■ **CONSIGNE DÉTAILLÉE**
D'après l'extrait sur Didier Fassin, pendant quelles années a-t-il exercé le mandat de vice-président de Médecins sans frontières ?

■ **EXTRAIT DU TEXTE**
====
Didier FASSIN


Fassin grande

Crédit photo : Collège de France/Patrick Imbert 

Didier FASSIN

 

Didier Fassin a reçu le titre de Docteur Honoris Causa de l'ULiège en 2021, sur proposition de la FaSS

 

Médecin, anthropologue et sociologue, Didier Fassin a réalisé une carrière scientifique remarquable. Après avoir longtemps enseigné à l’Université de Paris-Nord et à l’Ecole des Hautes Etudes en Sciences sociales, il a obtenu en 2009 une Chaire de professeur de sciences sociales à l’Institute for Advanced Studies de Princeton. Il a par ailleurs occupé, dans le cours de ces trente dernières années, des fonctions à responsabilité dans de nombreuses institutions scientifiques et sociales. On peut notamment mentionner, en dehors du monde académique, le mandat de Vice-Président de Médecins sans frontières qu’il a exercé entre 1999 et 2003. Enfin, Didier Fassin est l’auteur d’un nombre impressionnant de livres et articles, qui font de lui l’un des chercheurs les plus respectés en sciences sociales.

Fort de sa double formation en médecine et en anthropologie, Didier Fassin s’est d’abord spécialisé dans le domaine de l’anthropologie médicale. Les politiques de santé et les inégalités face à la maladie sont au cœur de ses recherches sur le Sénégal, l’Afrique du Sud, l’Equateur et, pour une part, la France. A partir des années 2000, fort de l’appui d’un Advanced grant du Conseil Européen de la recherche, il s’est lancé dans un nouveau programme de recherche sur la politique sécuritaire et sociale de l’Etat français, qui l’a conduit à réinscrire sa réflexion dans le domaine plus large de l’anthropologie politique et morale. Investir autant de terrains différents et parvenir, sur chacun d’entre eux, à s’imposer comme un auteur de référence est rare en sciences sociales. C’est la marque des plus grands chercheurs dans ces disciplines.
====
■ **MATÉRIEL FOURNI**
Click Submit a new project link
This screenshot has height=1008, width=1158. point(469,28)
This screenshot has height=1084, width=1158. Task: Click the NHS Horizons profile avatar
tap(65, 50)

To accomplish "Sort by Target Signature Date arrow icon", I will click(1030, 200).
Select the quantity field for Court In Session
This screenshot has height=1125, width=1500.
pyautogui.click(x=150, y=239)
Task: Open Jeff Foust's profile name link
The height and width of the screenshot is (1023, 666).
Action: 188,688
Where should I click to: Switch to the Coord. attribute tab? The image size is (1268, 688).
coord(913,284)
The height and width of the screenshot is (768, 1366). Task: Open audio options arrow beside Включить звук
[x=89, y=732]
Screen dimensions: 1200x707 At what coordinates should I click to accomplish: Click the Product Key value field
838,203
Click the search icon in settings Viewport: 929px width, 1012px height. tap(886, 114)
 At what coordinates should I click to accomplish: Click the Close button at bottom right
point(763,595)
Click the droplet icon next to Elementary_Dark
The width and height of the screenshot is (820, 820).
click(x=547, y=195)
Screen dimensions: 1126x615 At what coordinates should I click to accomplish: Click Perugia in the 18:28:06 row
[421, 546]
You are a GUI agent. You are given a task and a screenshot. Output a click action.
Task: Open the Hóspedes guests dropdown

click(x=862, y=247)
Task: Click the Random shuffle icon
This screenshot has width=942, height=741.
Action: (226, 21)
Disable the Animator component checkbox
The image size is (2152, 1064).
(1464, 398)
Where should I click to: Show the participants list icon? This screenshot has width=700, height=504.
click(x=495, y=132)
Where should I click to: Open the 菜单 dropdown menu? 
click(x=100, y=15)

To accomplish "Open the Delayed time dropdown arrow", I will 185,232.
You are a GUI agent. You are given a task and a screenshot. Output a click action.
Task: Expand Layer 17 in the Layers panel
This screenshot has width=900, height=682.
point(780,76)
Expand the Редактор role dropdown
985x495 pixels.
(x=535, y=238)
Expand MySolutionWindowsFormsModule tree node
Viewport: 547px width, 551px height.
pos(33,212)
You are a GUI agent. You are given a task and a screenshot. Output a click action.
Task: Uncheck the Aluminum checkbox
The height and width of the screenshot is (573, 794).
====
■ **CORRIGÉ**
De 1999 à 2003.